Not that I didn’t want to or couldn’t, there was just no point adding to the enormity of what he already received. On my side he was the first and only grandchild and on my husband’s side, his sisters already had multiple children so they made up for us buying gifts for all of their kids, by buying him an equal amount of gifts. We never had the traditional Christmas morning at home (or our own Christmas tree) but alternated grandparents who inevitably had over flowing trees. The generosity from both sides was awesome and we appreciated it, but we certainly felt like he was receiving enough and adding or competing with it was absurd.
We had also made the decision to skip the Santa stuff, so that eliminated the need for covert gifts left incognito on Christmas Eve. By chance (although we tried to chalk it up to good parenting) our son’s natural instinct was to be giving and helpful, so when we told him that Santa was a concept created in order to give to others, he jumped on board finding joy in picking a gift for a child his own age and donating it to a giving tree.
As he’s gotten older, his Christmas wish list has varied quite a bit and the pressure was on us to provide the “big” gifts that we could not ask of our extended family members. He have also had a stronger opinion on what he wants verses what he receives. Not everything is the exact version/color/style/etc. that he may have wanted, so we’ve tried to fill in the gaps during all of the post-Christmas sales. This plan of attack on the Holidays seems to work well; we have things to return, generally have store credit or gift cards, prices are lower, items have been restocked, etc, etc.

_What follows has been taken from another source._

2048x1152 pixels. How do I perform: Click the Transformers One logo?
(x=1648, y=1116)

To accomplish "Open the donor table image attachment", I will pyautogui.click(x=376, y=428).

At thirteen, he researched and priced out a tablet, saved a large portion of the money himself, and then called both grandmothers and (hopefully) respectfully asked for money toward the tablet in lieu of Christmas gifts.
On the other hand…
My son (now age 13) and daughter (now age 3) are almost exactly ten years apart and, while at the core they are very similar, they have vastly different needs and forms of expression. Like our son, we still do not feel the need to buy our daughter gifts for Christmas. There is plenty for her to open though, at three, she isn’t worried with the number of gifts she receives or if a specific toy is there or not. It’s all new and exciting for her with no preconceived notion of what to expect.
However, she is aware, somehow, of the commercialized concept of Christmas far more than our son ever was.

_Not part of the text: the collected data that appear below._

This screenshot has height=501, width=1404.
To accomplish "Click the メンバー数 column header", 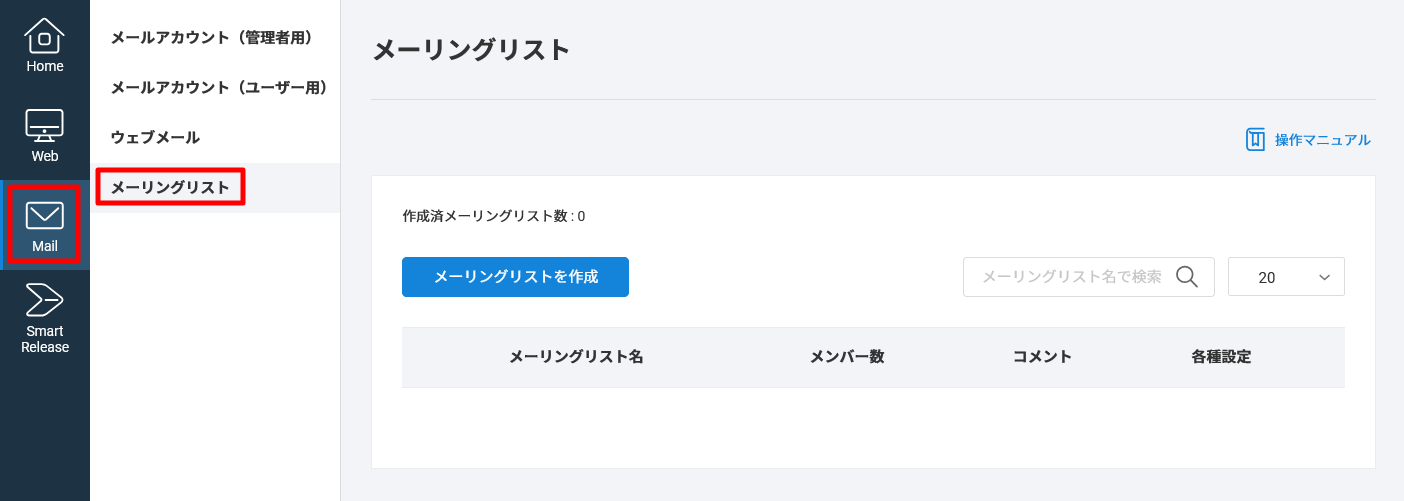I will click(846, 357).
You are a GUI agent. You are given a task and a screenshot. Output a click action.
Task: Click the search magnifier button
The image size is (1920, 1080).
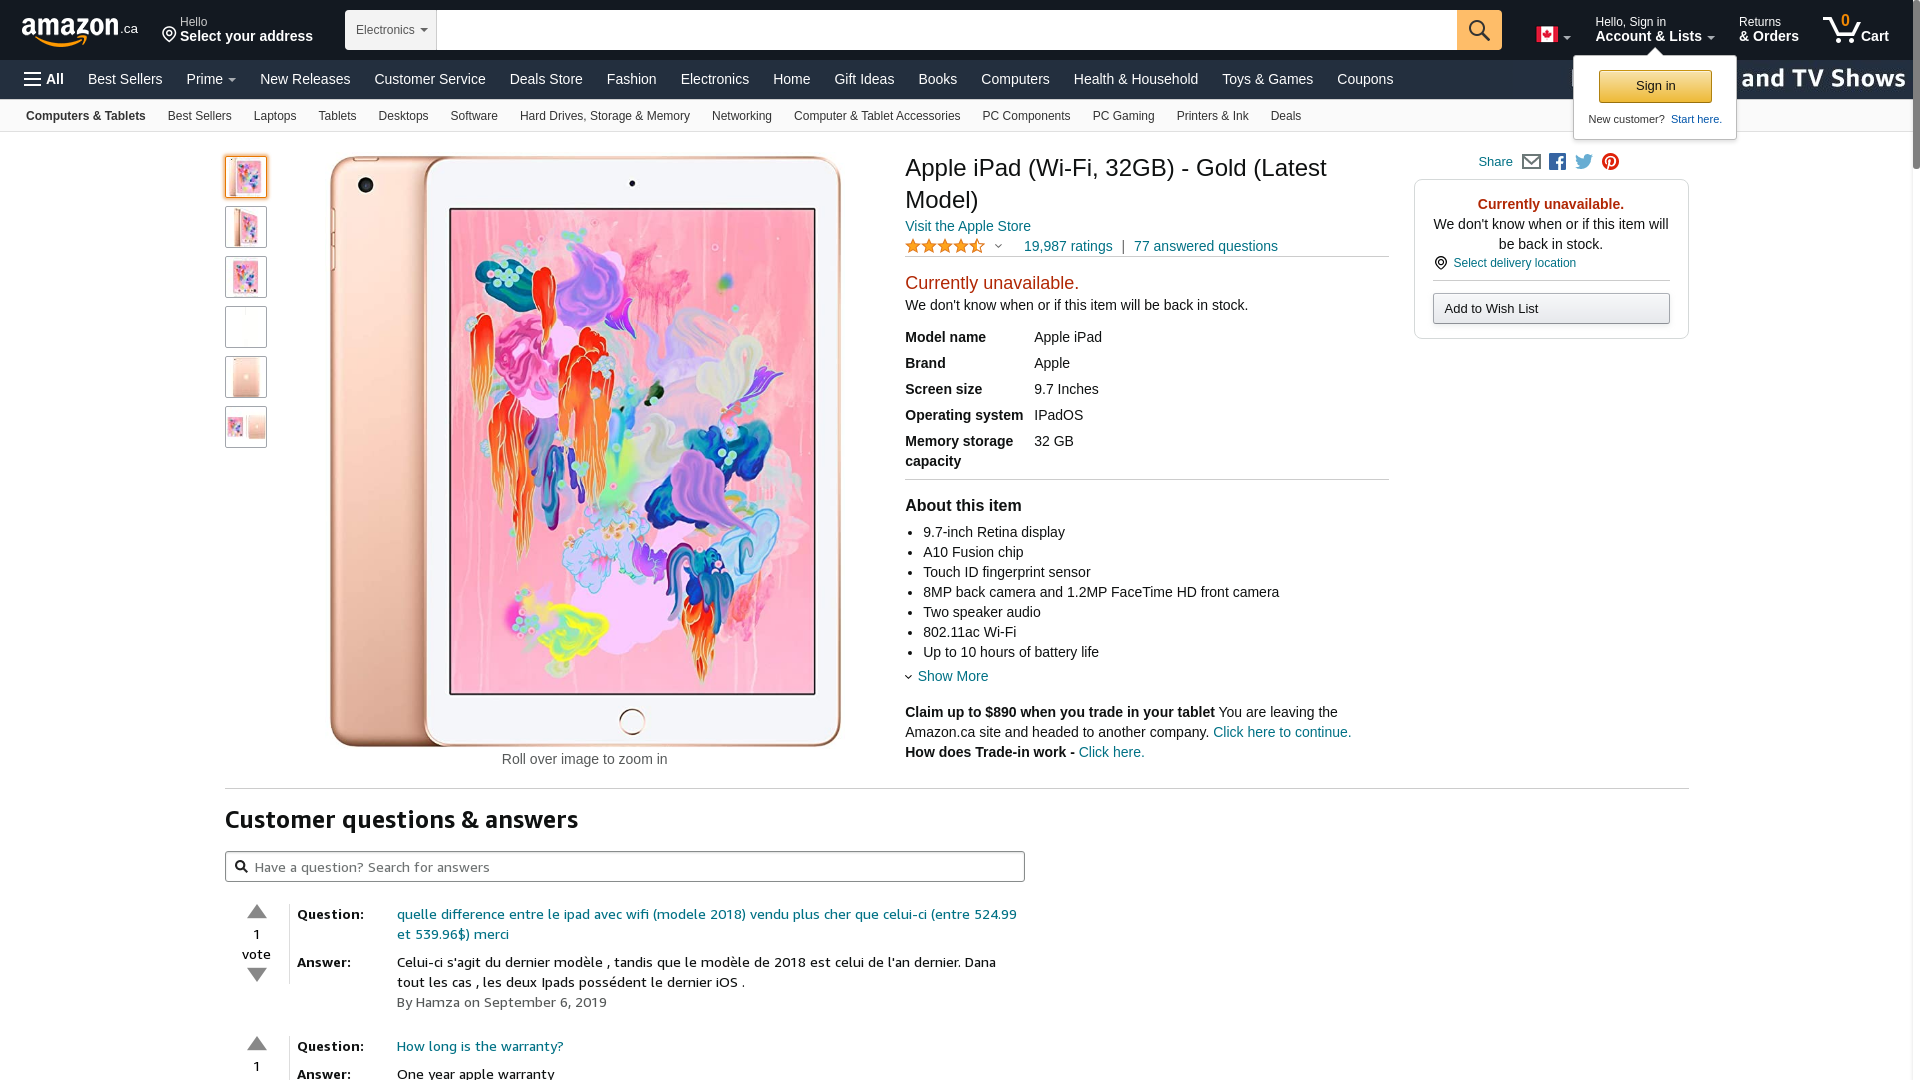pos(1479,30)
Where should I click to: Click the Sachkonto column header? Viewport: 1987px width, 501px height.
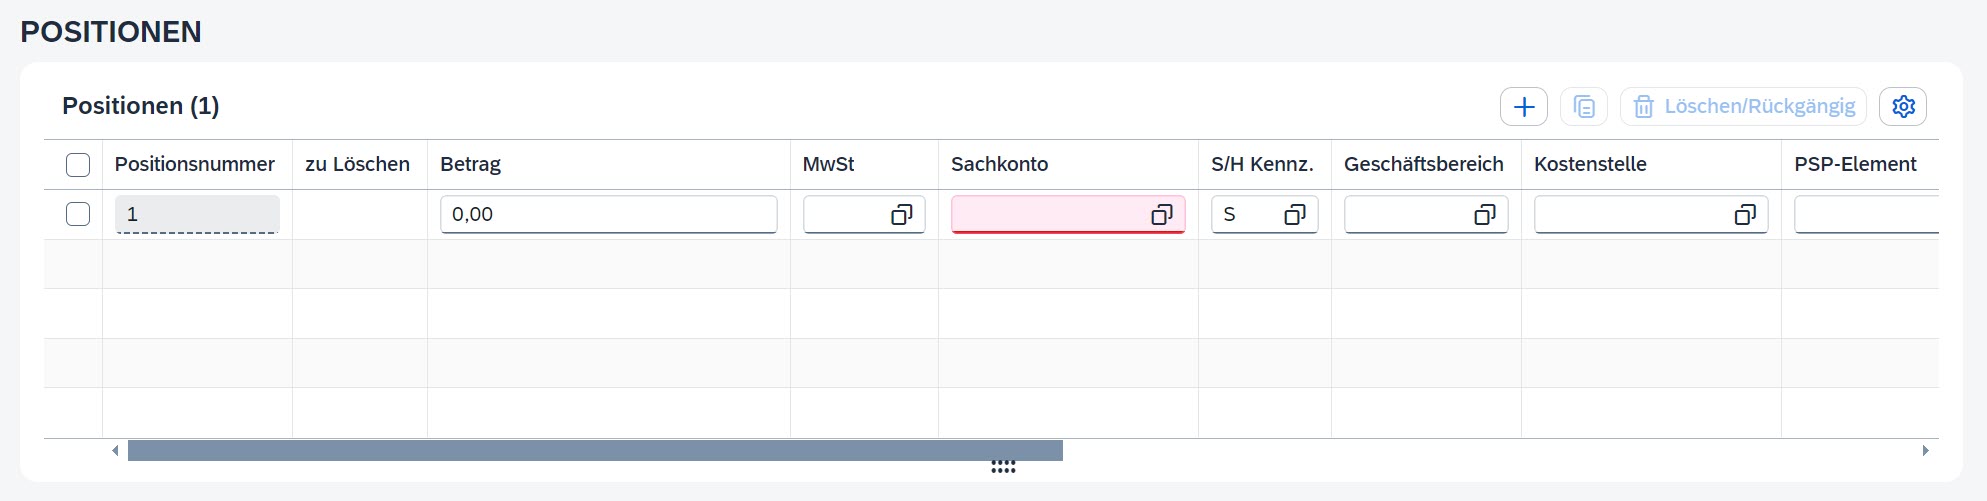point(999,165)
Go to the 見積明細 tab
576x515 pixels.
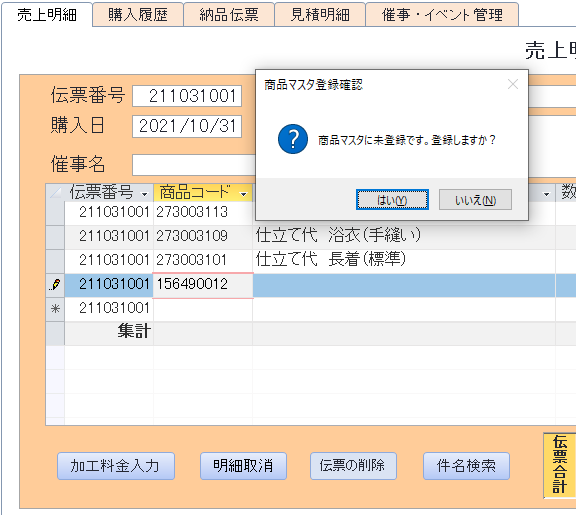click(x=320, y=15)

She asks questions about Santa. She links her behavior to the idea of receiving gifts. And recently, in a moment of low-blow parenting, I told her that if she didn’t wash her hands Santa would see and she immediately gave up the fight. When she yelled at me, “you’re not my mom anymore, baby!” (her greatest insult) because I refused to let her watch My Little Pony during dinner, I actually said, “maybe we should look into one of those shelf elf things.” I’ve also promised her more toys for Christmas than I care to count in return for… getting ready in the morning, being nice to her brother, eating her dinner, smiling at the camera, brushing her hair/teeth, using ‘please’, taking a bath… I could go on…

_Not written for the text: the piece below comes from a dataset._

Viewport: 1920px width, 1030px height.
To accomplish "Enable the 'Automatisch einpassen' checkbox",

Looking at the holiday from the perspective of a parent with children at different ages, stages, and needs, I see how it’s easy to get tangled up in the mess of the season. For me, I need to focus on what makes the holiday special and important to us. I’m going to allow some of the Santa stuff to slide in, but I will also take my daughter shopping so we can explain to her that she can be someone else’s Santa and donate a gift to a child her age. I still won’t buy her gifts to wrap and put under a tree; I’ll let the presents she gets from loved ones she does not see daily fill the holiday for her. I’ll let her plan and think about what she needs as she gets older, what the season means to her, and how she will add to the magic of it.